To find a more gloomy view from the retail investor’s camp we’d have to go back to mid January when the AAII sentiment reached 59% bearish.

Back then I showed you this chart:

S&P 500 SPX and AAII sentiment 1988-2007

We have definitely seen 13 weeks pass since then and within a few more weeks will also complete 26 weeks. But unlike the historic average shown in the bar chart above, the market has yet to hold a decisive rally.

The S&P 500 Index (SPX) did momentarily reach a high of 1440 but couldn’t hold on to it. For most of the time we’ve been trading below the levels at which we first saw a +50% bearish AAII sentiment. As I’ve outlined before, sentiment during a bear market is a different beast.

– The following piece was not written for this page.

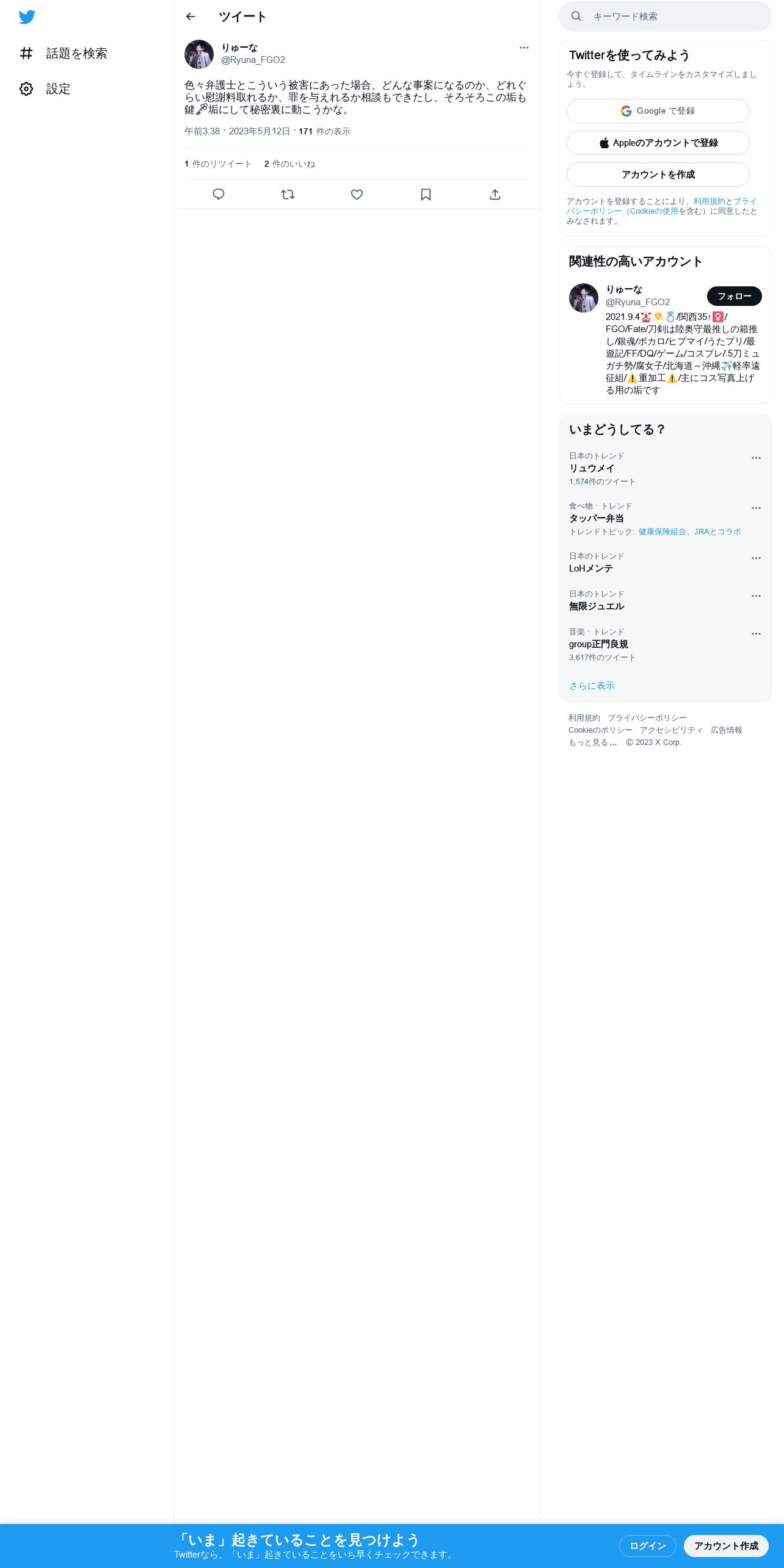
Task: Bookmark this tweet
Action: pyautogui.click(x=426, y=194)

Hulbert Newsletter Sentiment
Mark Hulbert is worried that while we may have put in a significant bottom with the March low, it may not hold. According to the Hulbert Stock Newsletter Sentiment Index (HSNSI) the average exposure recommended is a paltry 2.2%. And while this is low, back in early March the average newsletter editor was downright panicking with a -29.2% exposure - meaning actually being short the market with almost a third of total portfolio allocation.

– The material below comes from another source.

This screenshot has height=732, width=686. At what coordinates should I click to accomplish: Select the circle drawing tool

As we head into a possible retest, it isn’t reassuring to see sentiment sitting so much above those levels. The ideal sentiment that would catapult us higher would be an even more intense panic with the kind of market weakness we’ve seen. While that may change anytime, the HSNSI doesn’t reflect that right now.

Investor’s Intelligence
No significant change in this sentiment measure: bullss dropped from 44.8% to 43% and bears increased slightly from 31.1% to 32.6%. It isn’t offering much of an edge as it sits in lukewarm waters similar to the Hulbert analysis.

CBOE Put Call Ratio
While the traditional put call ratio (equity only) did rise during the turmoil of this week, we didn’t see it reach or exceed the important 1.0 milestone. In fact, it only was able to muster a high of 0.84 on Wednesday. That reflects a good amount of fear but just not enough to carve out an important inflection point.

isee sentiment data june 13 2008ISEE Sentiment
This past Wednesday and Thursday the ISEE Sentiment measure fell to 74 and 75 - the lowest since mid March low this measure reached 56 (March 10th 2008).

Remember, the ISEE sentiment numbers are calculated differently from the CBOE put call ratio. For one, the ratio is inverted with calls as the numerator and puts as the denominator. Further, the ISE only uses options which are traded by non-market makers, stripping out the noise and showing what retail and institutional traders are doing. And lastly, the ISE data is for opening orders only.

All in all, a much more robust and useful measure of options trading sentiment.

Rydex Traders
According to Jason Goepfert:

Rydex traders had finally started focusing on “safe” funds more than “risky” funds - a stark change from earlier in May when they were five times more likely to trade a risky fund than a safe one. As of yesterday, the ratio fell under 0.5, meaning that those folks were more than twice as likely to trade a safe fund than a risky one.

Conclusion
Since I eschew using a single indicator to light the way, the weight of the indicators are confusing with many cross currents pulling me in different directions. The troubling and somewhat muddy sentiment outlook doesn’t help. Hopefully things will resolve themselves soon and the picture will become clearer.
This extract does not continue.